One of the central goals in quantum information science is constructing a quantum network useful for quantum communication, sensing, and computation. Its realization crucially depends on efficient distribution of entanglement. A promising approach entails connecting quantum nodes via photons, which are naturally resilient against decoherence, and storing quantum bits in atomic memories; among which, solid state spin qubits in diamond are particularly promising candidates for memory storage in a quantum repeater network. However, experimental efforts thus far have been mainly stymied by the absence of efficient and scalable spin-photon interfaces.

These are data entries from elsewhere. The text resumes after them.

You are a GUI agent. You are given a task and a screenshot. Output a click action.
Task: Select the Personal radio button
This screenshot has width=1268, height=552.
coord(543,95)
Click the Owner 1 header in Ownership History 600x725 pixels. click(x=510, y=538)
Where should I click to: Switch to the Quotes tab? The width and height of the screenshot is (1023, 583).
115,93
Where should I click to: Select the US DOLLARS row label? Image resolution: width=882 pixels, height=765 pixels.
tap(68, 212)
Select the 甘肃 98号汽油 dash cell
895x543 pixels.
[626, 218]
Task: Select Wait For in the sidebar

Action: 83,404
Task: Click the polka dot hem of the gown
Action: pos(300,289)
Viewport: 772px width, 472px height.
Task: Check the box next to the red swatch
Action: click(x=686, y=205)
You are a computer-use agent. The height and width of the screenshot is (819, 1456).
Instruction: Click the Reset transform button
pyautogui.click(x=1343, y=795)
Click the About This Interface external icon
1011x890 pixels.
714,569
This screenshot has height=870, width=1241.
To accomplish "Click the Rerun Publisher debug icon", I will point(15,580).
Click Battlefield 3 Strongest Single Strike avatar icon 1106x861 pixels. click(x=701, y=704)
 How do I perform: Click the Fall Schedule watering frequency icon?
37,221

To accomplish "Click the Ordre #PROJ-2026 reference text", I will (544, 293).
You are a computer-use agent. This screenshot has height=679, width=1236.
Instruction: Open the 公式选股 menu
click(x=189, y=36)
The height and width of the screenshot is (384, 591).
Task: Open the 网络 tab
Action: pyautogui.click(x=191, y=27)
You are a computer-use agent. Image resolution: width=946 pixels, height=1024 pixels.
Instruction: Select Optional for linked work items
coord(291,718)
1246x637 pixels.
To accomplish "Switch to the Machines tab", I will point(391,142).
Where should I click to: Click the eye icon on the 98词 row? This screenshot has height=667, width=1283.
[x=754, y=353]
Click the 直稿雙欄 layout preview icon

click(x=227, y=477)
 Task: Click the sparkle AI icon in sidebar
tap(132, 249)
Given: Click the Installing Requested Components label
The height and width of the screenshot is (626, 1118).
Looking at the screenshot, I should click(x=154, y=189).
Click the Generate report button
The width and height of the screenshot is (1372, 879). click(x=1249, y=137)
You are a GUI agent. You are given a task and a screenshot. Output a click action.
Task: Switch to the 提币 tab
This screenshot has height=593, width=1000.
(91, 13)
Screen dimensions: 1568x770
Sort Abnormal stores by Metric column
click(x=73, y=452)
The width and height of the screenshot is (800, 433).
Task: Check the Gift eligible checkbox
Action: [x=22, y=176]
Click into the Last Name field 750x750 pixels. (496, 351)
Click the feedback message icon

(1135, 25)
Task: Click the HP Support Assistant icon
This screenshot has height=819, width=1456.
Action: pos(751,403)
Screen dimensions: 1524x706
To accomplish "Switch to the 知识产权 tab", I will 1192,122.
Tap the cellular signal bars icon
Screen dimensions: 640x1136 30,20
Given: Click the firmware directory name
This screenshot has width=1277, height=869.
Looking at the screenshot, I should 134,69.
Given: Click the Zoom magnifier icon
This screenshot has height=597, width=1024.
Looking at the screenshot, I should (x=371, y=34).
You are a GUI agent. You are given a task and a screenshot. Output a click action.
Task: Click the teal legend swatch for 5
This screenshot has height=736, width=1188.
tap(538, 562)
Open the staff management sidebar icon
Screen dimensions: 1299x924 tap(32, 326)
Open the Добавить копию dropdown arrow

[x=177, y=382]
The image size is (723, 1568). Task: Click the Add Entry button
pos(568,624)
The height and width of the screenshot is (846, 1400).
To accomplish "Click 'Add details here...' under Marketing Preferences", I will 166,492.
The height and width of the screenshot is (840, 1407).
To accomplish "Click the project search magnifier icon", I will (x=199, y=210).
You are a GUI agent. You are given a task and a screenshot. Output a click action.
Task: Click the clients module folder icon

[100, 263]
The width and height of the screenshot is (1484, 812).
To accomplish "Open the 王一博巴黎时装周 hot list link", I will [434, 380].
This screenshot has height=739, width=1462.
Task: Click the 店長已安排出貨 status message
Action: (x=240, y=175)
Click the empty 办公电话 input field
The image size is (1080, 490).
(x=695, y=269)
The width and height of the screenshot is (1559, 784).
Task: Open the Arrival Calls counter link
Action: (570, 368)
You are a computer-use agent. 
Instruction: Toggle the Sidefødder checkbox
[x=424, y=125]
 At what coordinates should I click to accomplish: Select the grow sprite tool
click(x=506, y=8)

To address these challenges, we propose a photonic integrated circuit architecture with heterogeneously integrated emitter-nanocavity systems for faithfully transferring photonic qubits onto diamond color centers. This hybrid platform offers arbitrary photonic routing, phase stability, and reconfigurability to achieve high-fidelity and high-efficiency local and remote entanglement generation. Subsequently, we report our experimental efforts in realizing a cavity-enhanced optical interface with tin-vacancy centers in diamond and characterizing a heterogeneously integrated emitter-cavity system in a silicon nitride photonic integrated circuit. The on-chip components allow for additional control over both the spin and optical degrees of freedom necessary for achieving spin-photon entanglement. As an outlook, we discuss how the experimental results and ongoing efforts pave the path towards additional quantum network applications, such as realizing a quantum random access memory.
Speaker's Bio
Kevin C. Chen is currently a PhD student in the MIT Quantum Photonics group. His research focuses on developing scalable quantum networking systems based on color centers in diamond and integrated photonics.